DECREASED LEVELS OF C1Q IN CEREBROSPINAL-FLUID OF LIVING ALZHEIMER PATIENTS CORRELATE WITH DISEASE STATE

Recent reports that complement proteins comprising the classical pathway are associated with senile plaques suggest that activation of the classical complement cascade in Alzheimer's disease tissue results in bystander cell lysis and may contribute to AD neuropathology. Analysis of cerebrospinal fluid may prove to be a useful means of detecting changes in immunological activity in the brain.
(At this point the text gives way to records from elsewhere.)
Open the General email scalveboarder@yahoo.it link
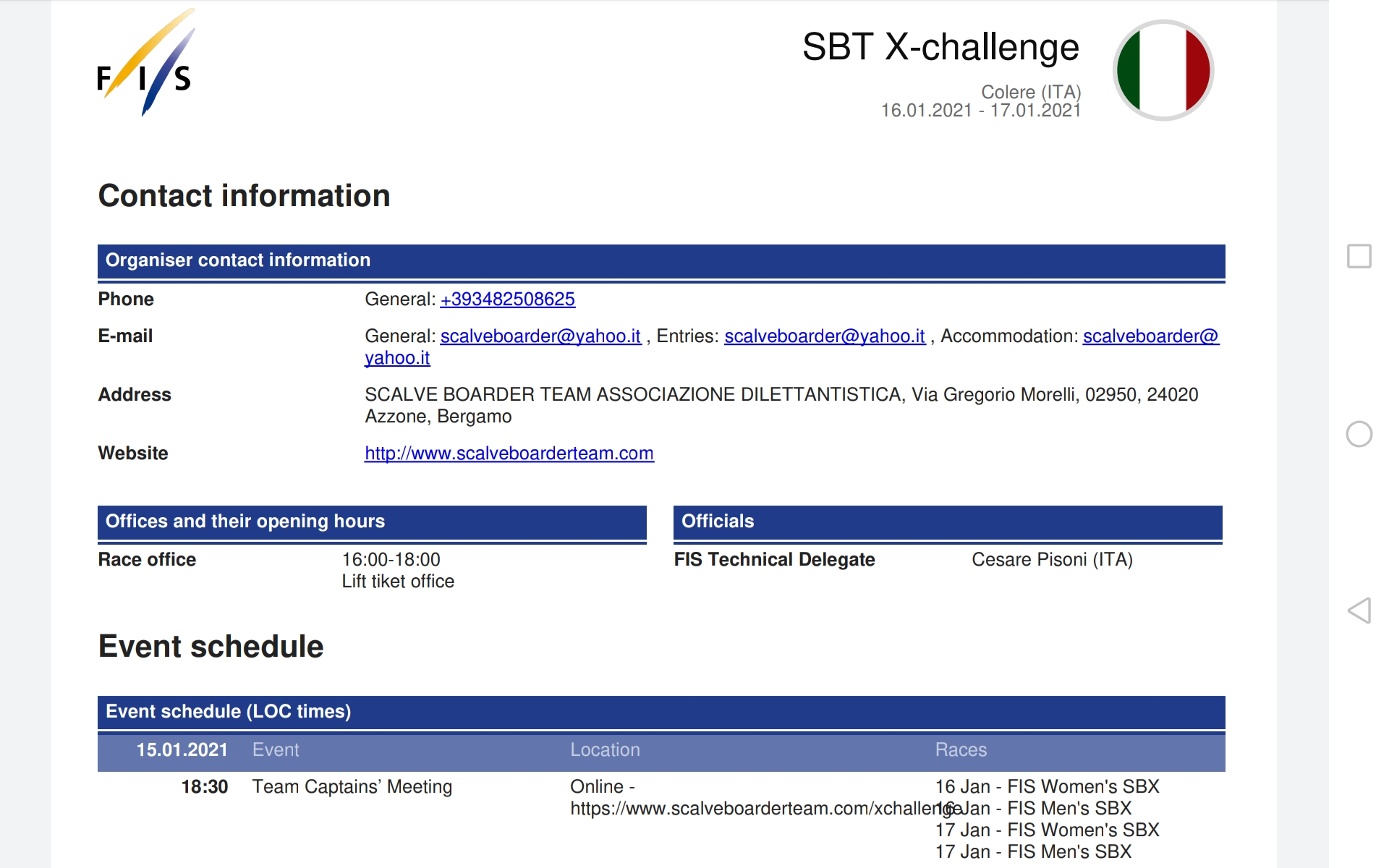The image size is (1389, 868). (x=540, y=336)
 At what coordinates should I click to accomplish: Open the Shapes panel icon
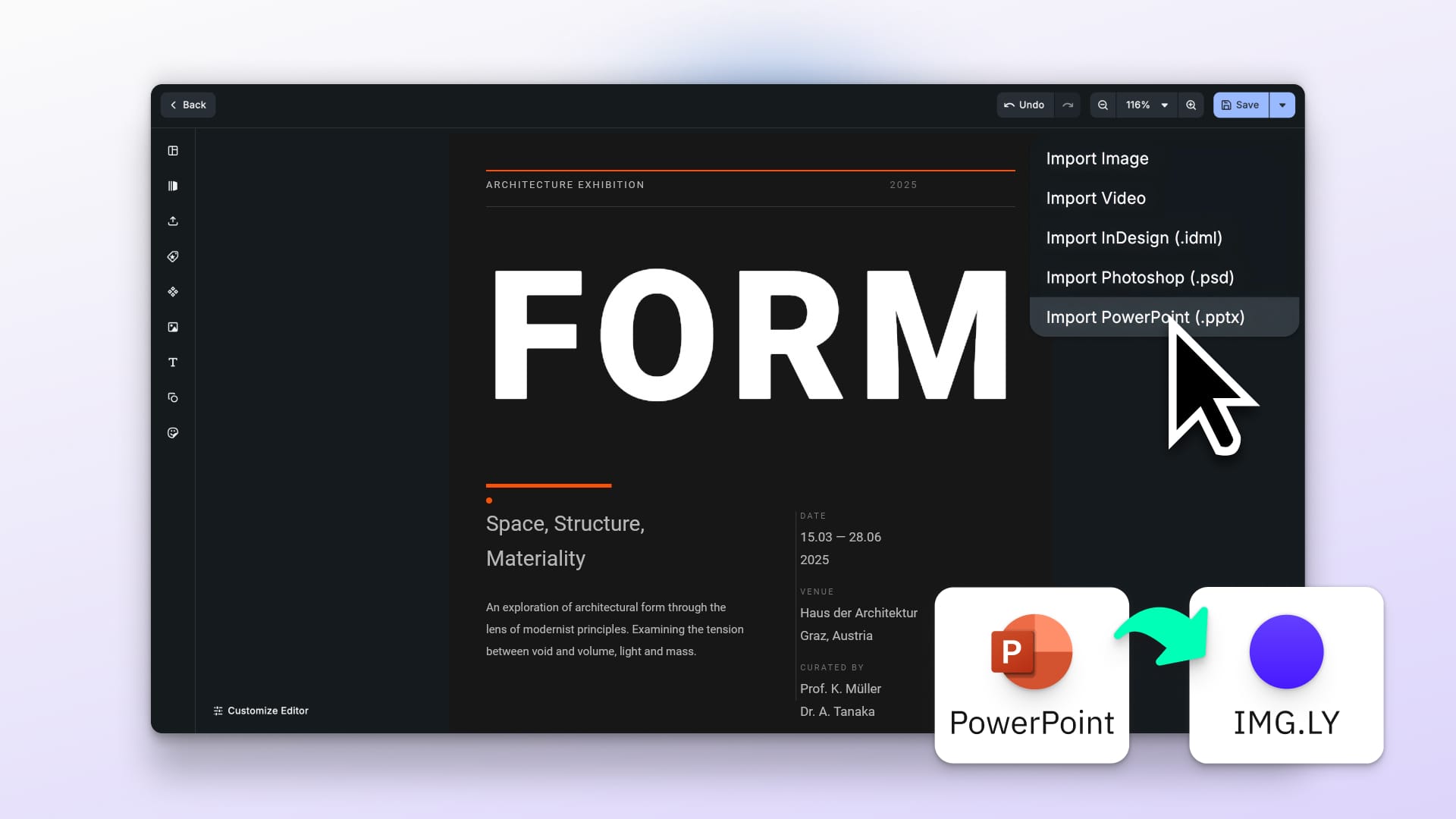pyautogui.click(x=173, y=397)
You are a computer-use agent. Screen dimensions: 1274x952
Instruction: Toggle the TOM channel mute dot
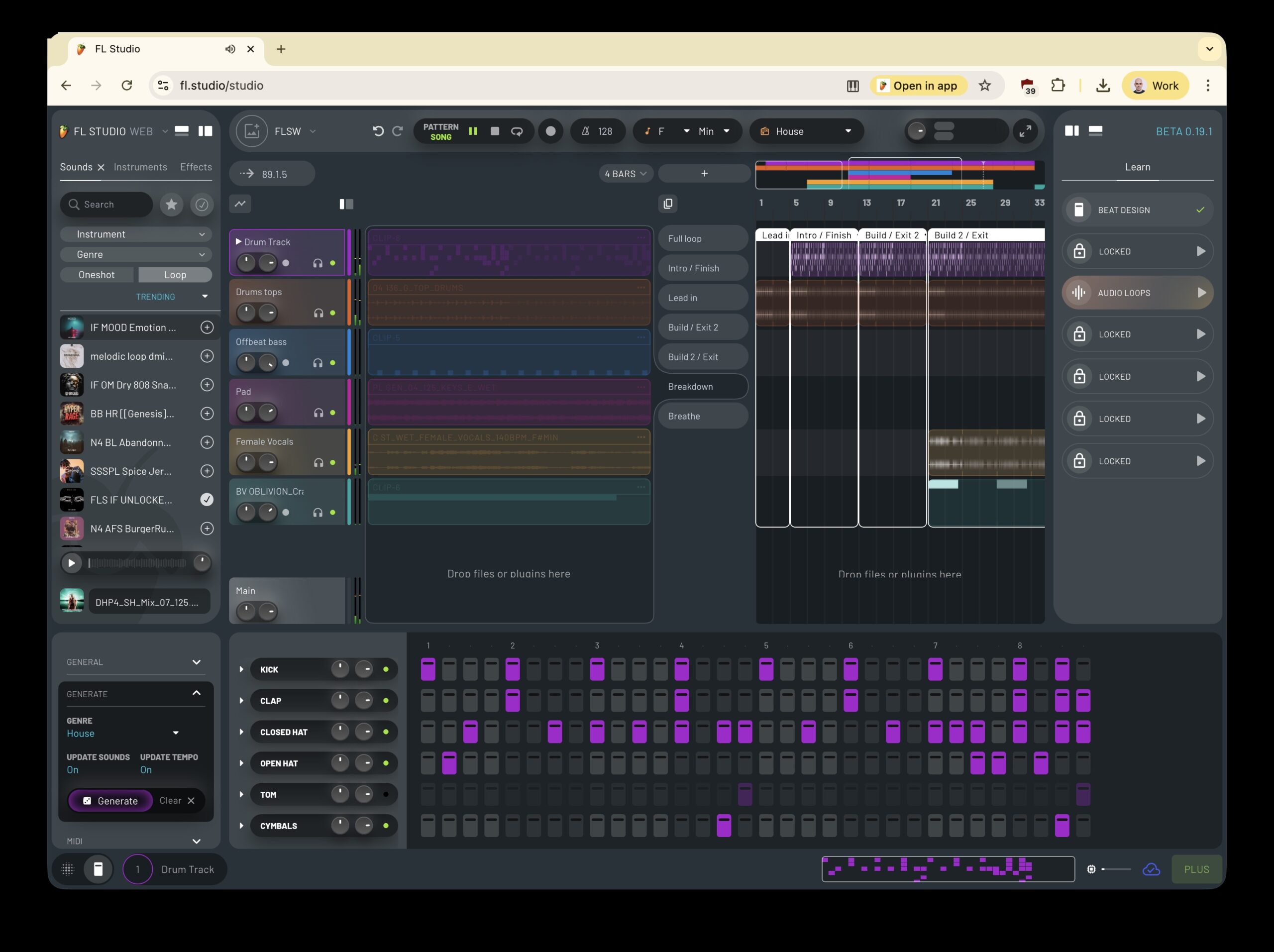386,795
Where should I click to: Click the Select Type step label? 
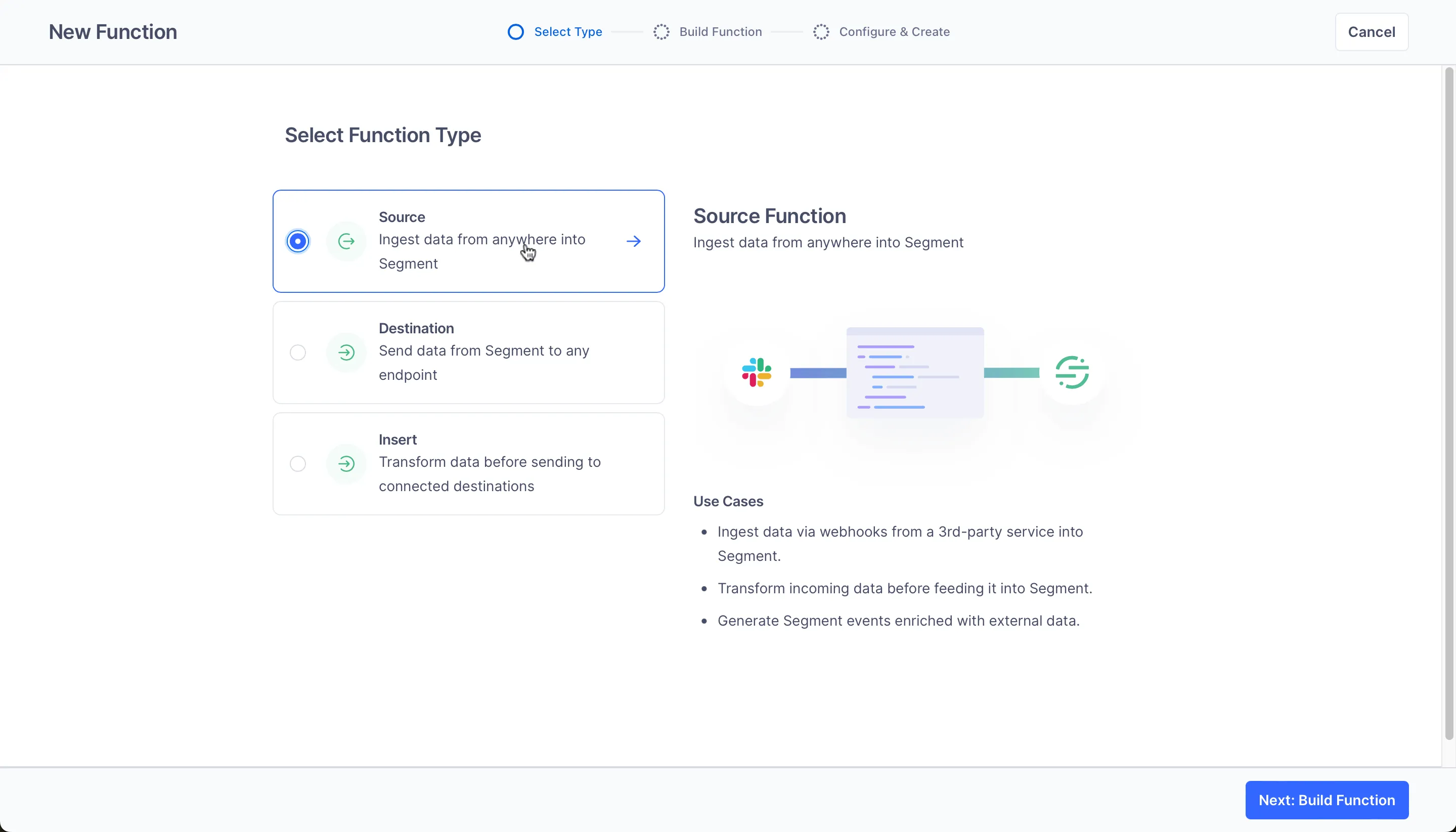(x=568, y=32)
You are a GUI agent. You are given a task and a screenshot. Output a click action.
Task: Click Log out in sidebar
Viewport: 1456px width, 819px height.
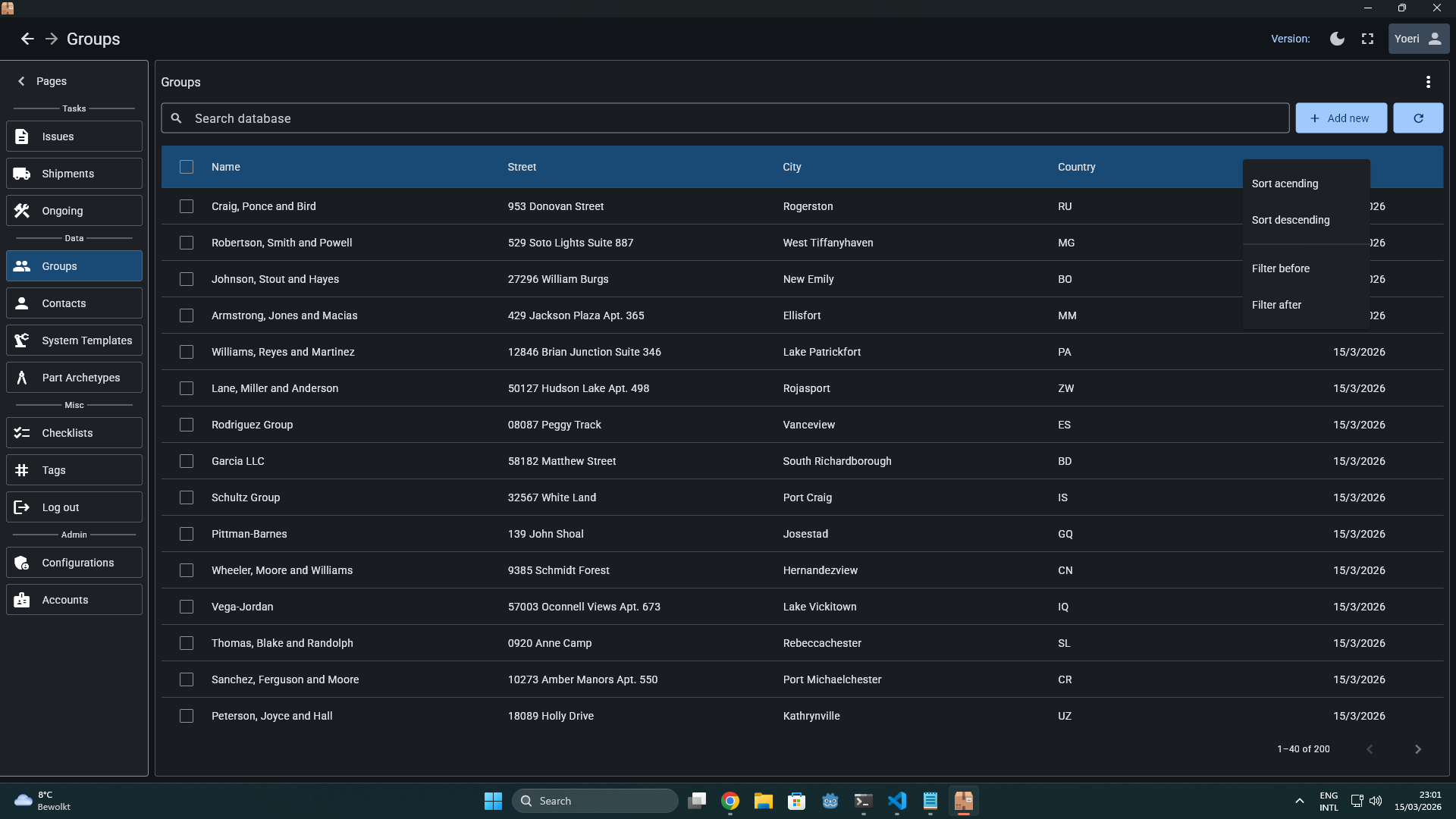pyautogui.click(x=74, y=507)
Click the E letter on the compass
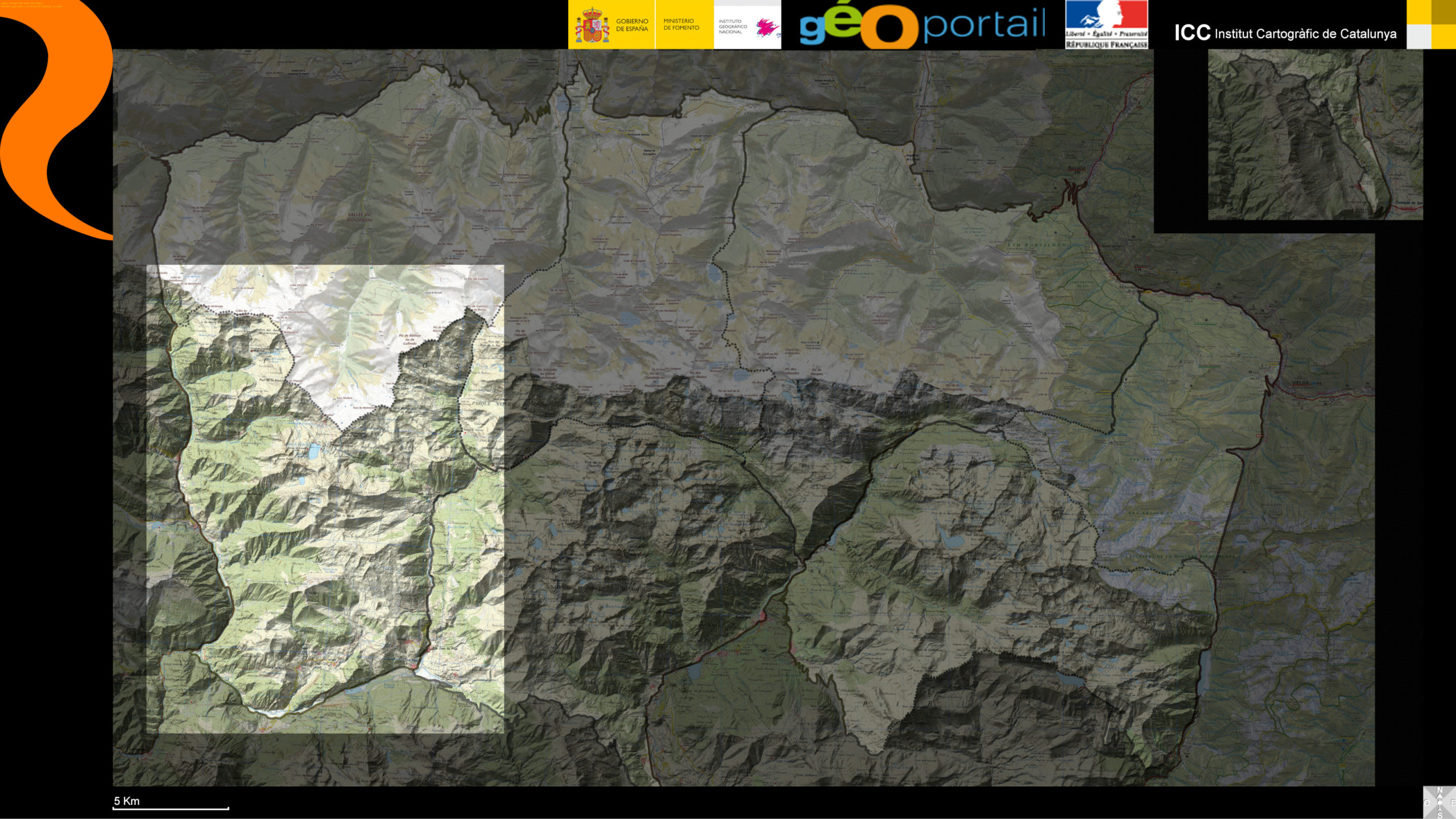The image size is (1456, 819). 1453,803
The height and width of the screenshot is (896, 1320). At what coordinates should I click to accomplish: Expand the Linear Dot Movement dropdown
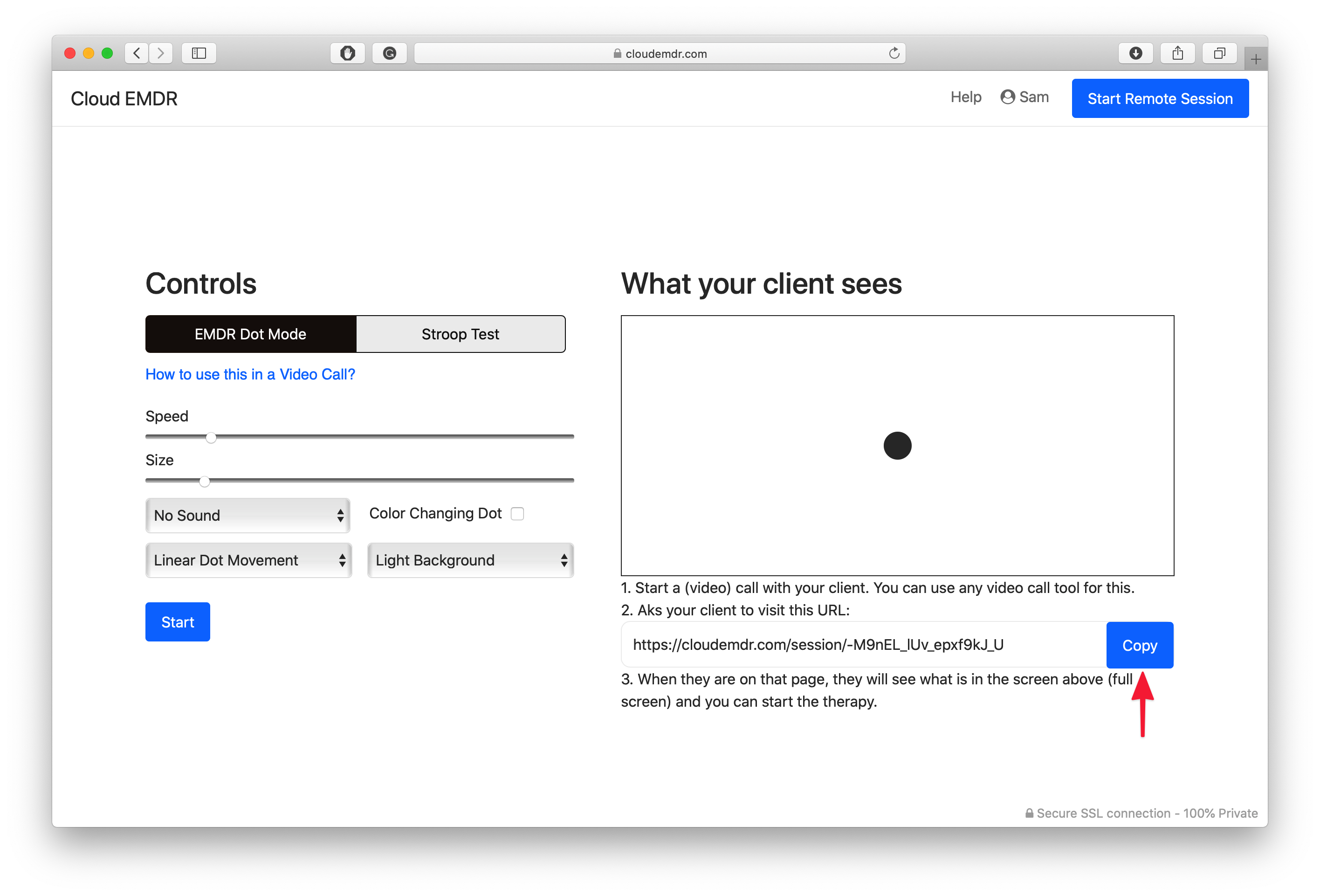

We use an enzyme-linked immunosorbent assay to measure levels of Clq, a subunit of the classical complement cascade, in the CSF of patients clinically diagnosed with possible or probable AD. Significantly lower levels of Clq were detected in the CSF of the AIzheimer group as compared to control CSF[AD: mu = 268 ng/ml, SD = 84; non-AD: mu = 340 ng/ml, SD = 76; F(1, 44) = 5.84, p = 0.02]. Diminished performance on global measures of mental status such as the Mini-Mental State Exam (R = 0.45; p = 0.0072) and Blessed's Information, Memory, and Concentration test (R = 0.42; p = 0.0138) showed high correlations with decreased Clq levels. More specific measures of cognitive function, such as word recall (R = 0.42; p = 0.012), word recognition (R = 0.52; p = 0.0017) and delayed recall(R = 0.45; p = 0.0062) memory tasks also correlated strongly with decreased Clq levels.